What you will do
Leave every picture out and give back the lines below from the first through the line that holds "This screenshot has height=154, width=291.", exactly as written.

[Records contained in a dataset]
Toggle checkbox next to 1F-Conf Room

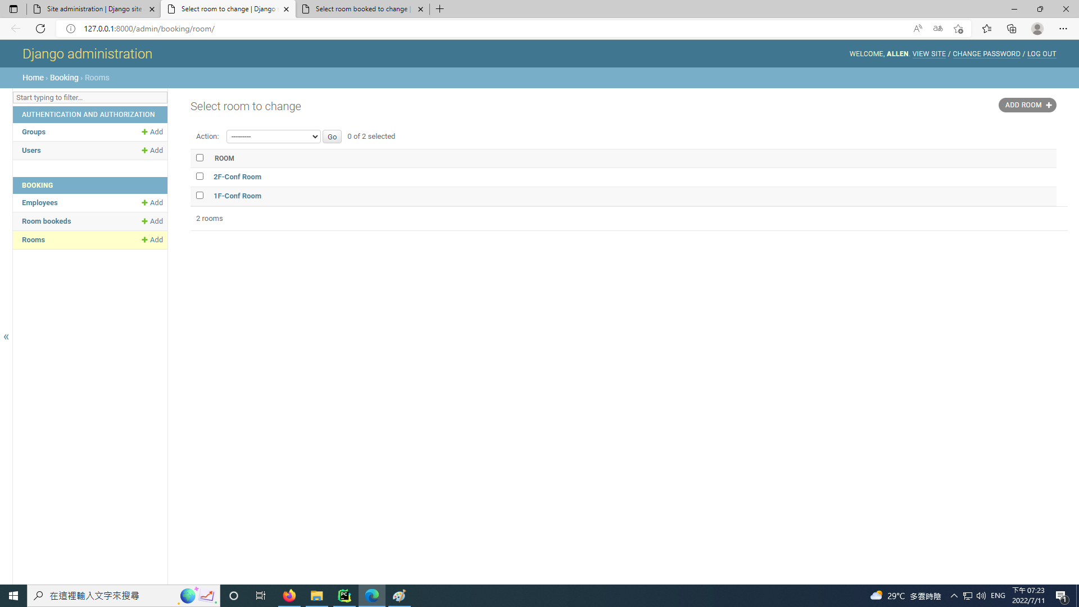pos(200,195)
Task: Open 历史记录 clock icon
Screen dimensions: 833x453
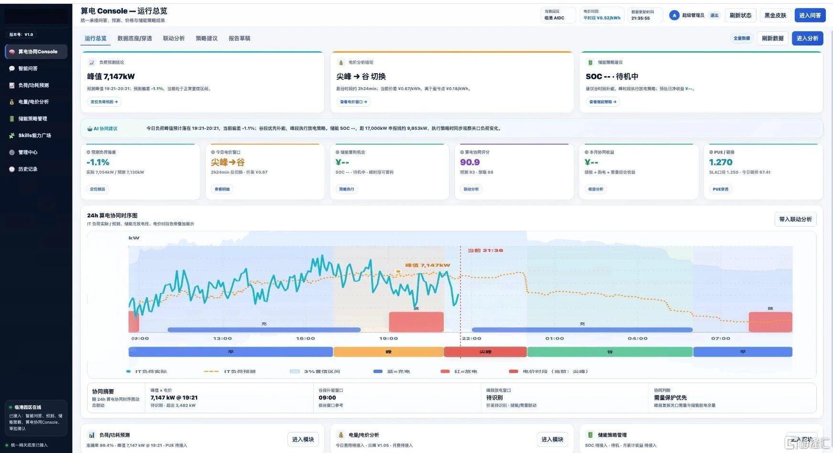Action: (x=12, y=169)
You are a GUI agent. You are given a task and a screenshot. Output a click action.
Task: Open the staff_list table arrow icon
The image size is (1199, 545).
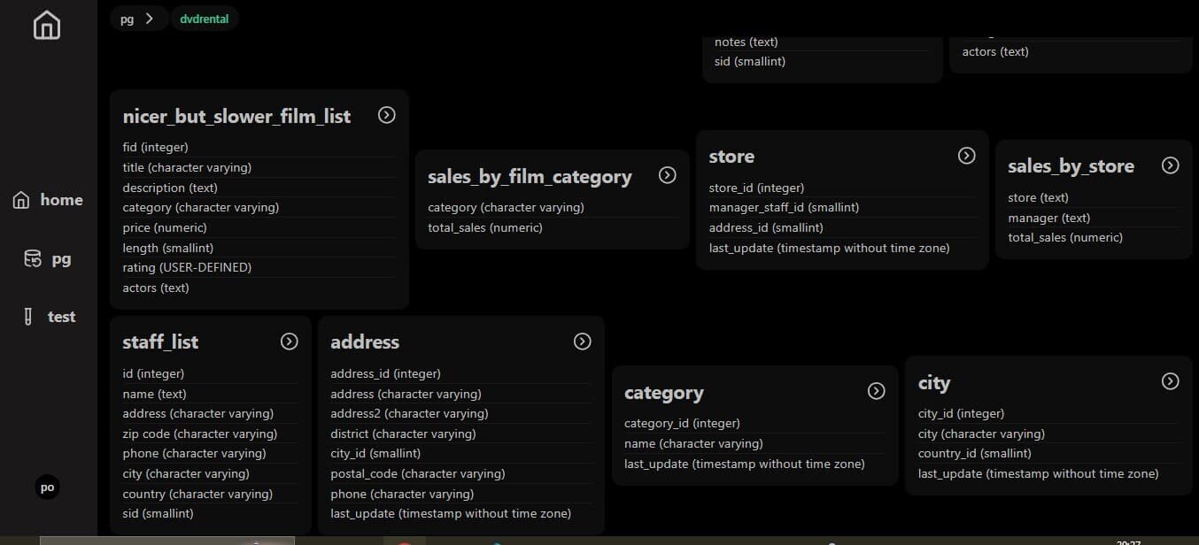point(290,342)
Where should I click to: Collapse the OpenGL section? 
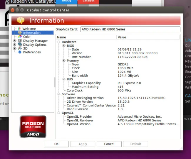click(x=59, y=113)
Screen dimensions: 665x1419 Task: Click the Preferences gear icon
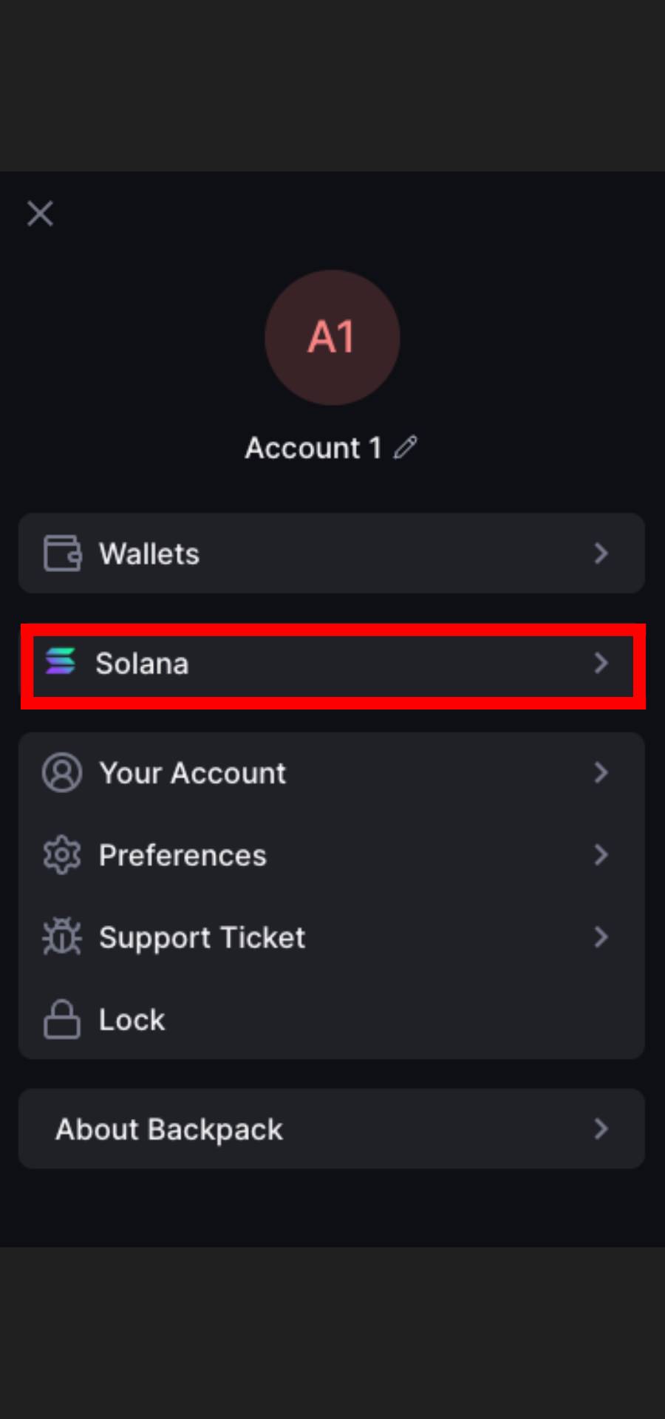tap(62, 855)
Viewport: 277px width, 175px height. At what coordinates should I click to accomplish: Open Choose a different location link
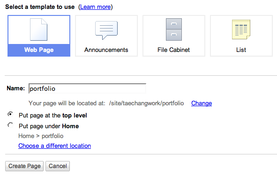click(x=54, y=146)
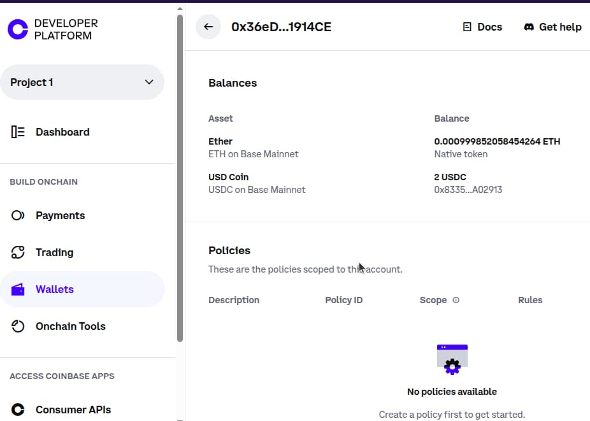Click the Scope info icon

click(x=456, y=300)
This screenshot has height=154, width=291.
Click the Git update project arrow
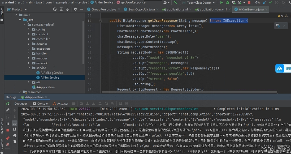264,3
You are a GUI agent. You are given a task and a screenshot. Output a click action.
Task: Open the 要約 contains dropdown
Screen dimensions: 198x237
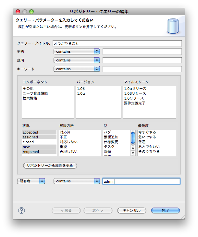point(77,51)
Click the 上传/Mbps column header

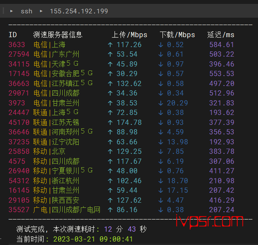130,35
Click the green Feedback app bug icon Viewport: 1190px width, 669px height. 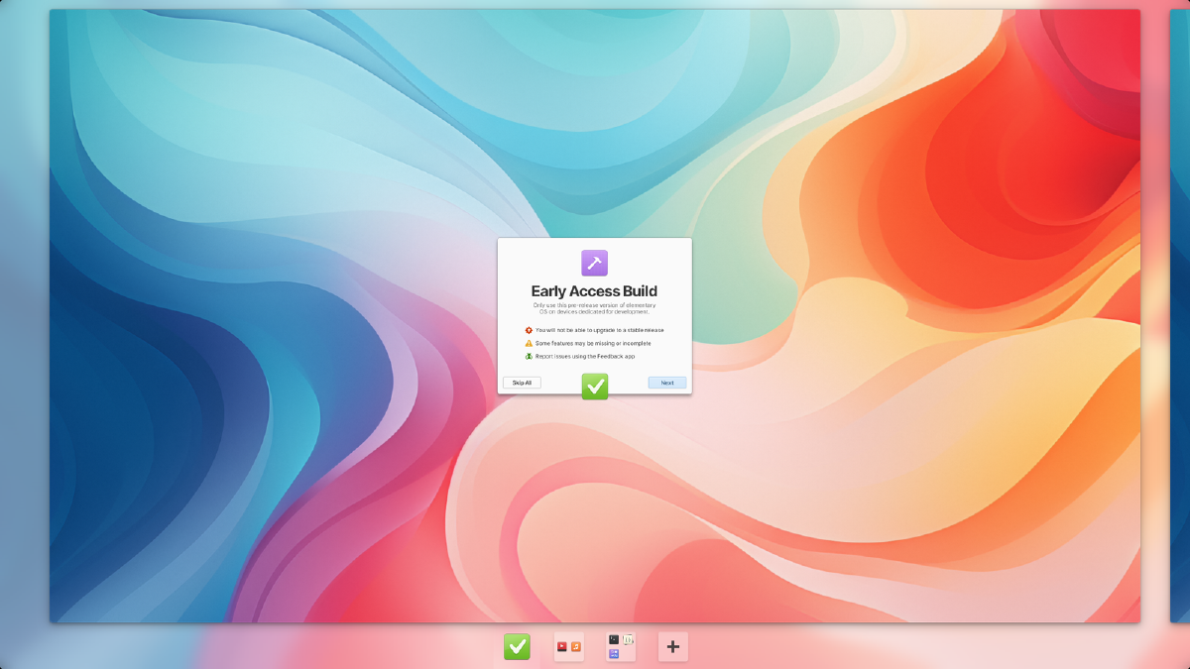(529, 356)
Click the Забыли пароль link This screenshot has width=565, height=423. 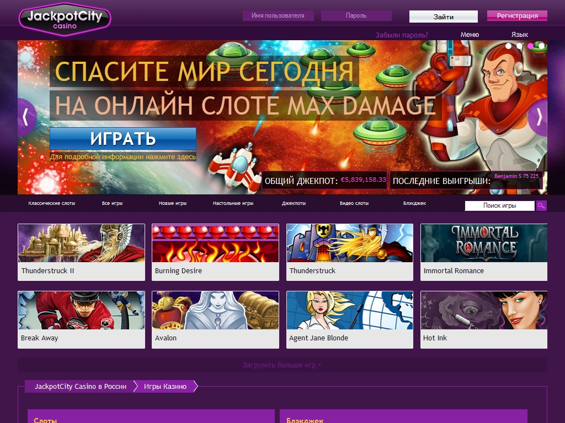click(402, 35)
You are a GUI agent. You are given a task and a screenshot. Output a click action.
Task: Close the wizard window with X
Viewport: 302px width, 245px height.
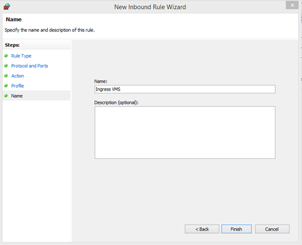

Response for this exercise
Toggle checkbox next to 1F-Conf Room

pos(200,195)
Task: Open 历史记录 clock icon
Screen dimensions: 833x453
Action: (x=12, y=169)
You are a GUI agent. You are given a task and a screenshot. Output a click action.
Task: Open the staff_list table arrow icon
The image size is (1199, 545).
point(290,342)
Where should I click to: Collapse the OpenGL section? 
click(x=59, y=113)
Screen dimensions: 665x1419 Task: Click the Preferences gear icon
tap(62, 855)
Viewport: 277px width, 175px height. At what coordinates should I click to accomplish: Open Choose a different location link
click(x=54, y=146)
Click the Scope info icon

click(x=456, y=300)
This screenshot has height=154, width=291.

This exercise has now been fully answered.